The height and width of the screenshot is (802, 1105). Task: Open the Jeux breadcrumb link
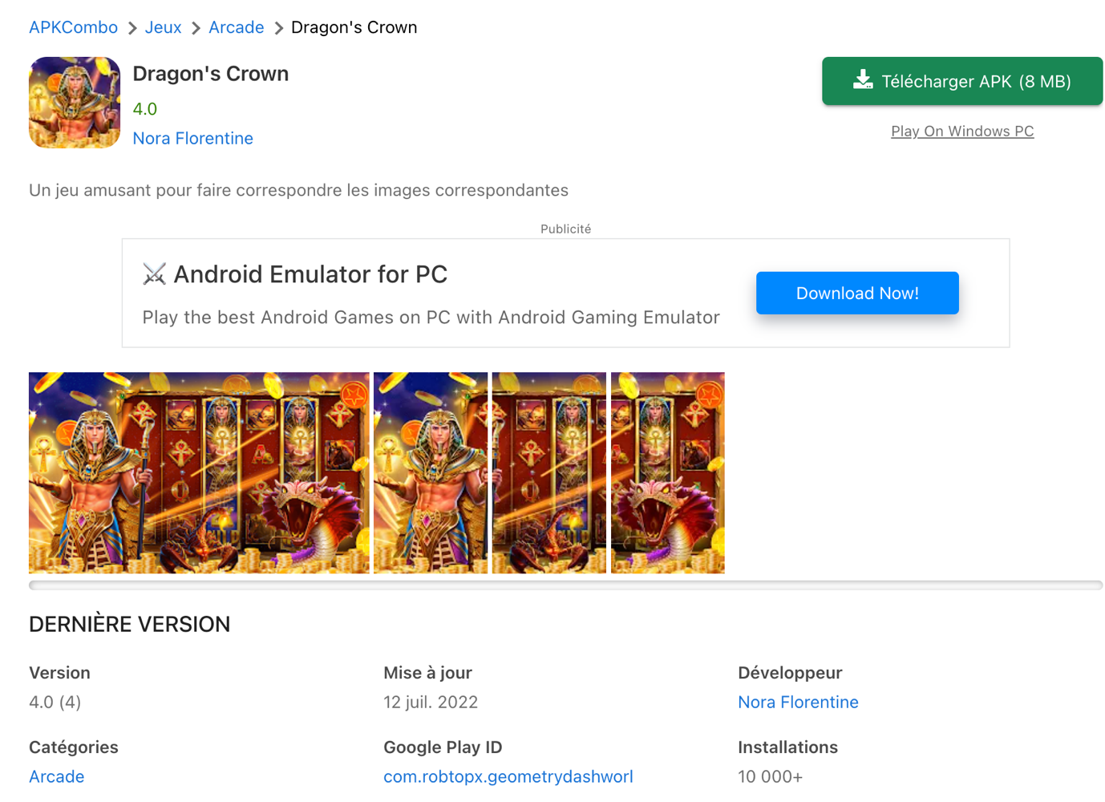coord(163,27)
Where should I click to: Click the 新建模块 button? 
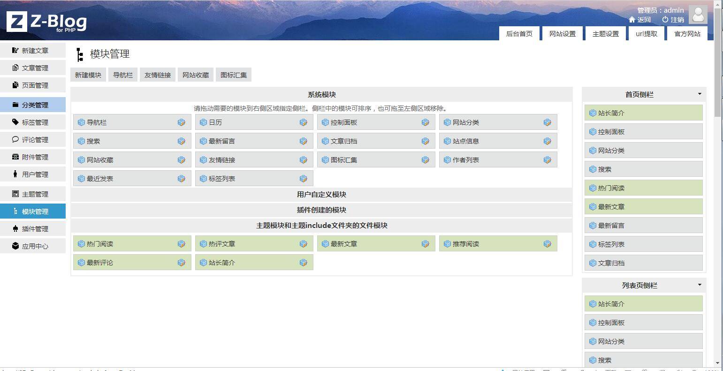88,75
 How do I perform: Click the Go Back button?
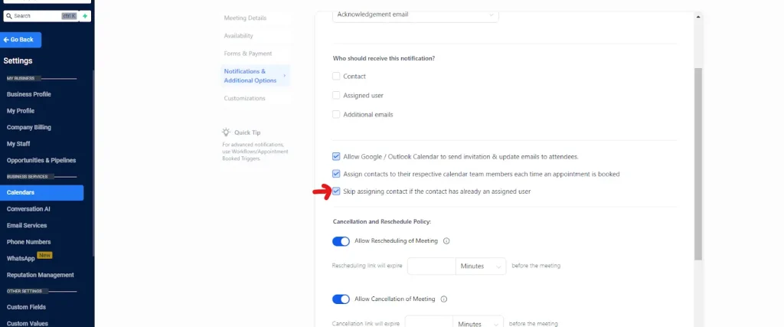pos(21,40)
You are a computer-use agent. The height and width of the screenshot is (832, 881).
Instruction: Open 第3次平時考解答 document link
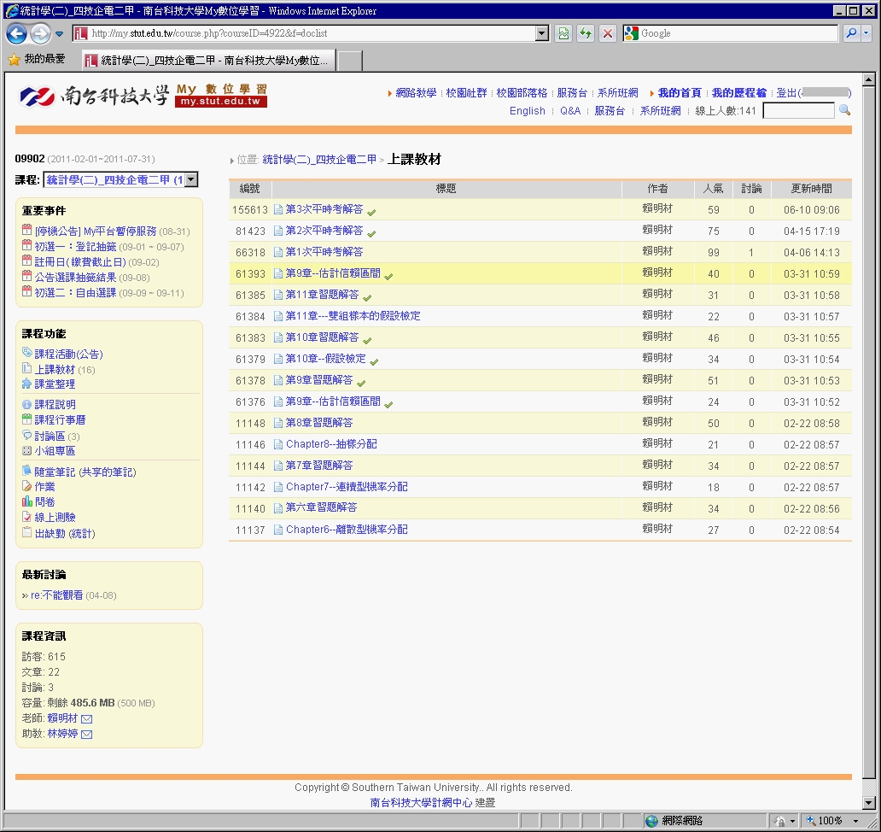click(x=324, y=209)
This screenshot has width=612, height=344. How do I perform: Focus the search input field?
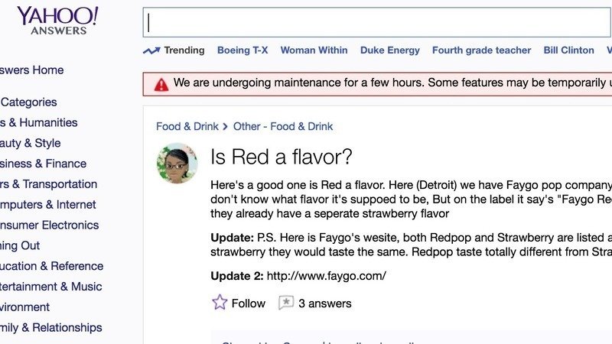377,23
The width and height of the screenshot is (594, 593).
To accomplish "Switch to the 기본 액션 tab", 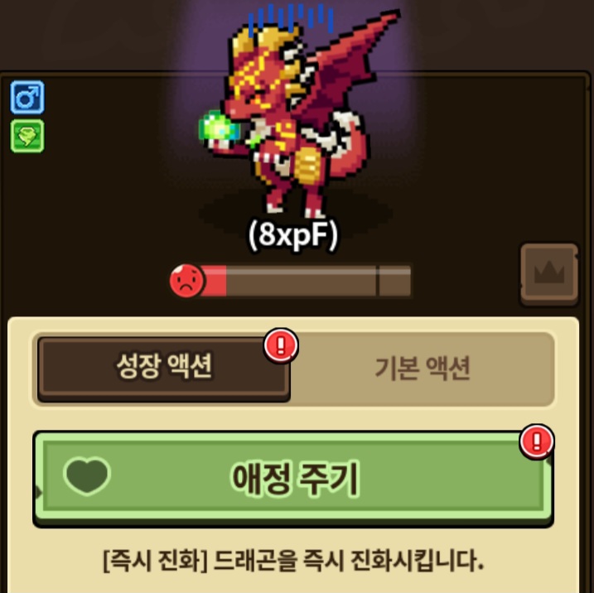I will pos(423,369).
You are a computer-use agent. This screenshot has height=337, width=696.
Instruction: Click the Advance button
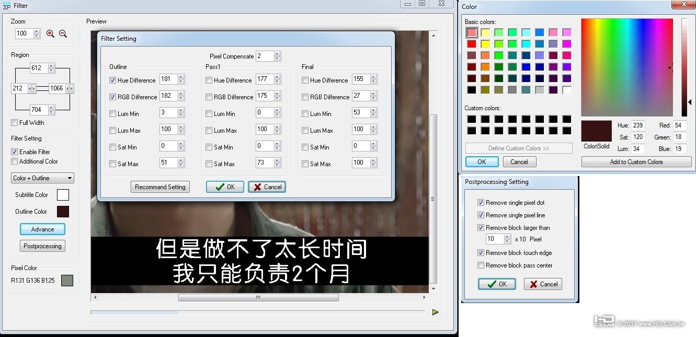[42, 229]
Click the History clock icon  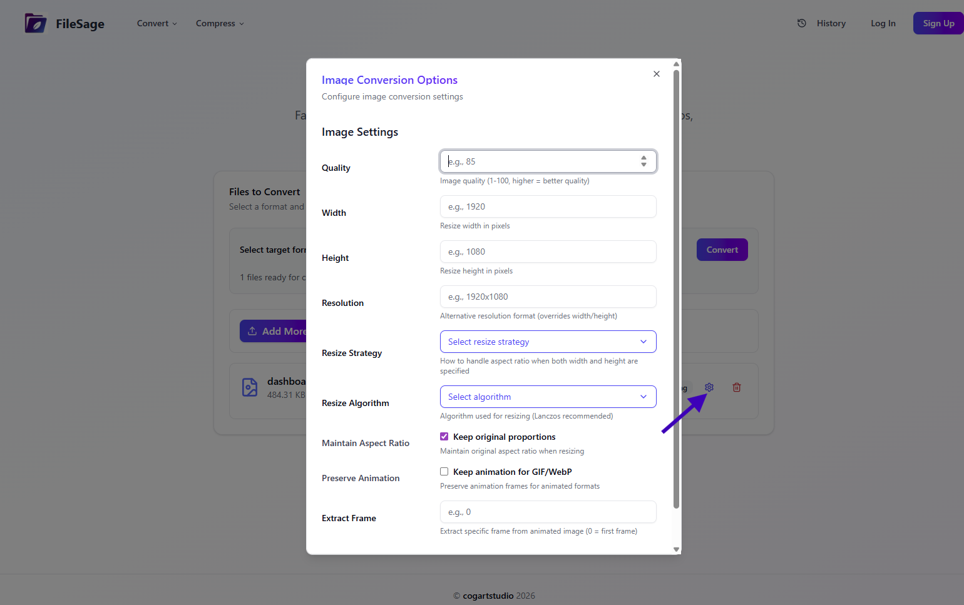coord(802,23)
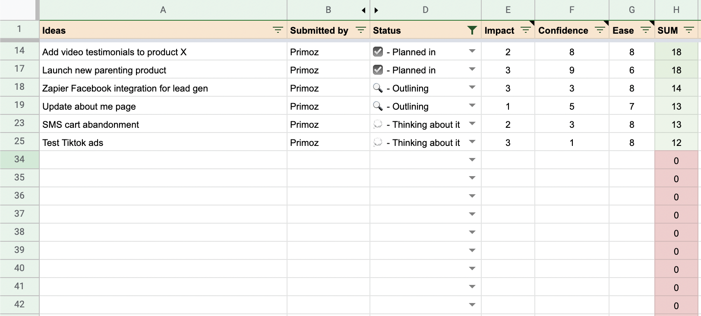The height and width of the screenshot is (316, 701).
Task: Open the Impact column filter icon
Action: [x=526, y=30]
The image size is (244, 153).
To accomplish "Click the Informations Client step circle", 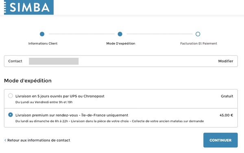I will (x=42, y=34).
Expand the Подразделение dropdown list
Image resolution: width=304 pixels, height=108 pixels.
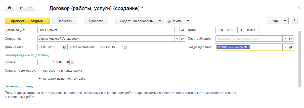click(285, 47)
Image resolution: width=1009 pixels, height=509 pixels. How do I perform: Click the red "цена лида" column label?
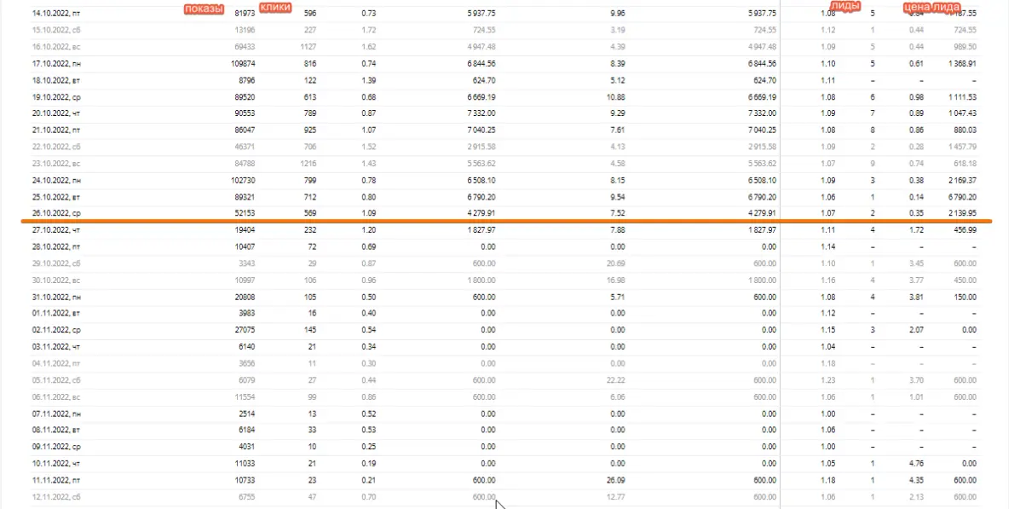point(932,8)
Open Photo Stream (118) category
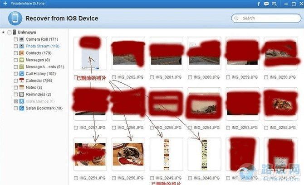 point(43,46)
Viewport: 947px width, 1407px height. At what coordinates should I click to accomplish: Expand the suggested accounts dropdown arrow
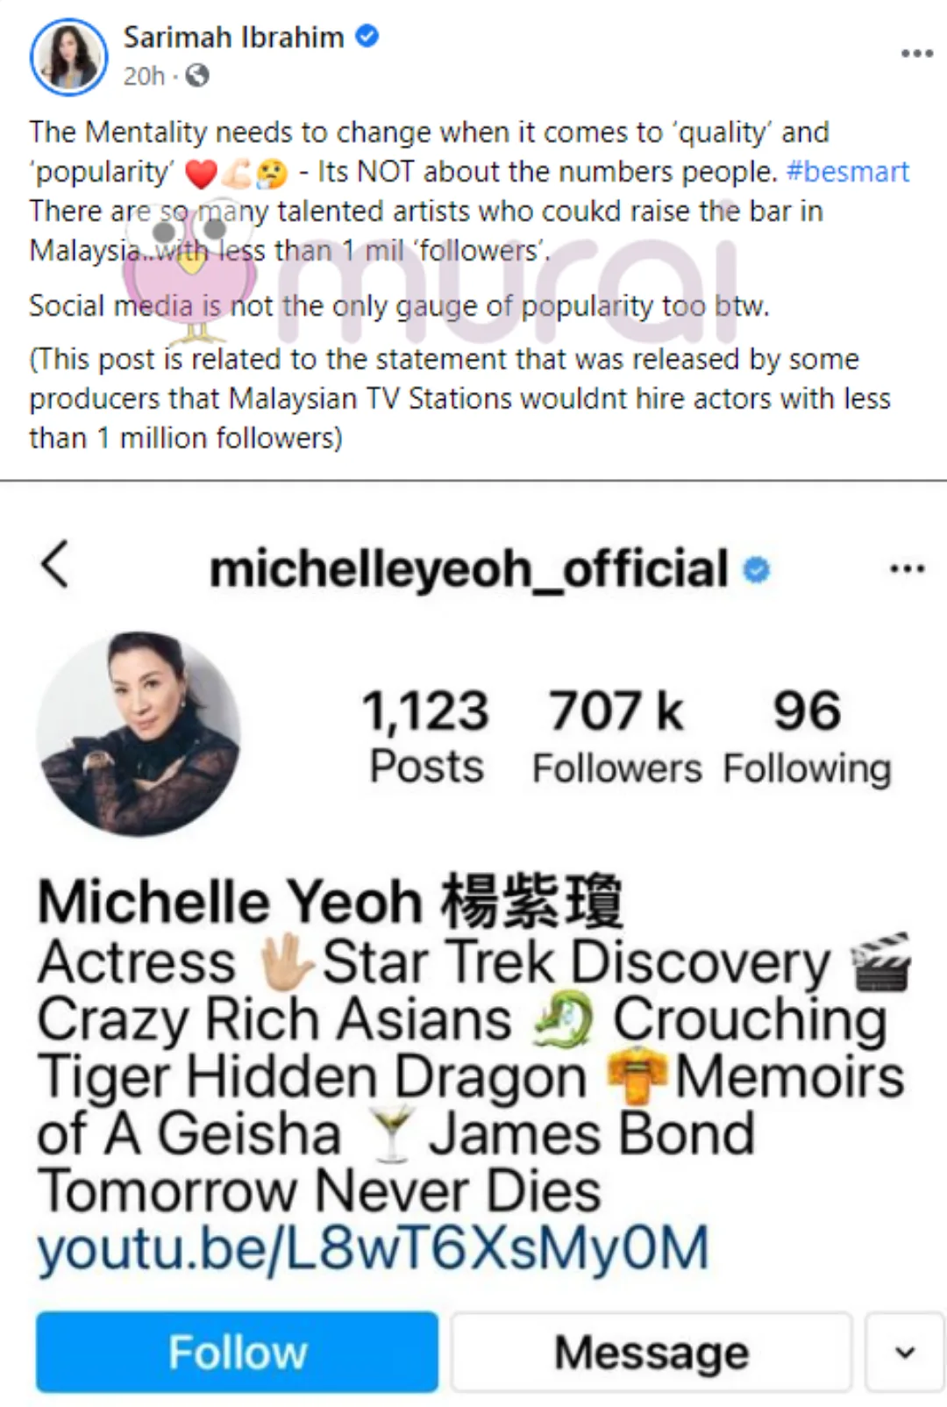click(x=906, y=1352)
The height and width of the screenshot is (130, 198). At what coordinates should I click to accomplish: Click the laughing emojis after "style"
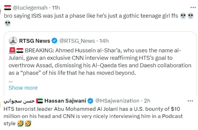coord(25,123)
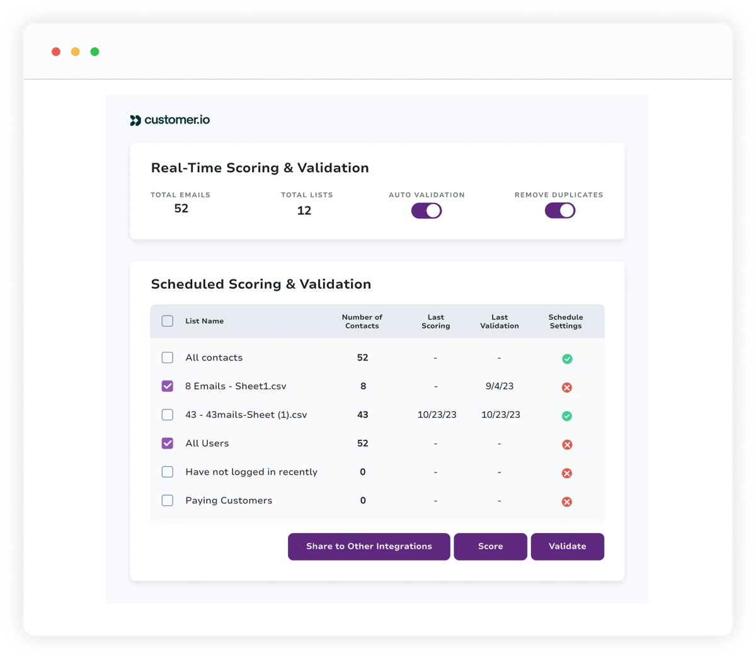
* * *
## EXERCISE
The answer must be an exact copy of the lines from the one with "Open Photo Stream (118) category" through the final line above, both ends included, and nothing else; pictures stay out.

## RESULT FOR THIS EXERCISE
Open Photo Stream (118) category
 point(43,46)
Viewport: 947px width, 1407px height. At what coordinates should I click to accomplish: Expand the suggested accounts dropdown arrow
click(x=906, y=1352)
The height and width of the screenshot is (130, 198). At what coordinates should I click to accomplish: Click the laughing emojis after "style"
coord(25,123)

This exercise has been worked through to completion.